|About this Recording
NA0066 - GOODBODY, J.: History of the Olympics (A) (Unabridged)
A HISTORY OF THE OLYMPICS
The Beijing Olympic Games were my 11th as a television commentator. All but the first, the Mexico Games in 1968 when I was employed by Independent Television, have been with the BBC. In all except Moscow in 1980, my commentaries have been on site. Then, the governing bodies of the sports on which I was due to commentate responded positively to the demand of the Prime Minister Margaret Thatcher that Britain should follow the lead of the United States President Jimmy Carter and boycott the Games, because Soviet troops were occupying Afghanistan.
Happily, not everyone felt the need to employ sportsmen and women as some sort of front line, leaving Sebastian Coe, Steve Ovett and company to compete in Moscow, and me to work as the standby commentator in London, in case the far from reliable sound circuit of the time broke down. As a result, I was prepared for just about anything, with better immediate knowledge of what was happening than at any Games either before or since.
Many of the moments I most recall are included in this history of the modern Games. Some I saw; most I viewed only after they had taken place—frustrating but inevitable with so much sport happening at the same time.

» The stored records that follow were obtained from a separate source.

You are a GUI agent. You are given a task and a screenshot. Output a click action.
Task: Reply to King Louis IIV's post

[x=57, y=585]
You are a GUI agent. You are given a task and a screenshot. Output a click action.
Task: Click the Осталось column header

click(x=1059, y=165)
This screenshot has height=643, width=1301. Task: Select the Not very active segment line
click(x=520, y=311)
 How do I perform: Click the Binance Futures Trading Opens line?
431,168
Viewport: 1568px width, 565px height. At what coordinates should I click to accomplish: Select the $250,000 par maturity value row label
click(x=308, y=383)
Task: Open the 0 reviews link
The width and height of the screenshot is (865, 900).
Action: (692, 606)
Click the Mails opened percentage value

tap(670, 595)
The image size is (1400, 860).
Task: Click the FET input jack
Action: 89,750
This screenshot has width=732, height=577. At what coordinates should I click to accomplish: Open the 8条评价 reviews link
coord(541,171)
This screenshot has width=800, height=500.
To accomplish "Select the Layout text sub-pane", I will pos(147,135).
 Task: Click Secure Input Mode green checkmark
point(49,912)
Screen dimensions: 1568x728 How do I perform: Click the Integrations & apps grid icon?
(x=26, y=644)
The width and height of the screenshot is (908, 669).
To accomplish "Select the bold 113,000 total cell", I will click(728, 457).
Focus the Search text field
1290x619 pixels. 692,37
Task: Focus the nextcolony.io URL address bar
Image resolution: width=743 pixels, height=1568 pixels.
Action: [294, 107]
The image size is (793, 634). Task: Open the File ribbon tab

In all, I have commentated on over a third of the 28 different sports, though only briefly on athletics, when I covered the start of the marathon in Mexico City live for ITN’s News at Ten. As a foreword to your listening I offer some thoughts on what the Olympic Games mean to me, and three memories of the days when ‘I was there’.
The Sognam Stadium in Seoul in 1988 housed my happiest memory—Great Britain’s victory over West Germany in the final of the hockey tournament. It was, as the team’s coach David Whitaker put it, ‘a moment encapsulated in my life which will never disappear’. Paul Barber, a staunch defender and a fearsome striker of penalty corners, spoke of the greater satisfaction of being successful as a part-time sportsman (a somewhat old fashioned thought even then), but the fact that victory was gained by the professional approach of a team of amateurs added to its endearing charm.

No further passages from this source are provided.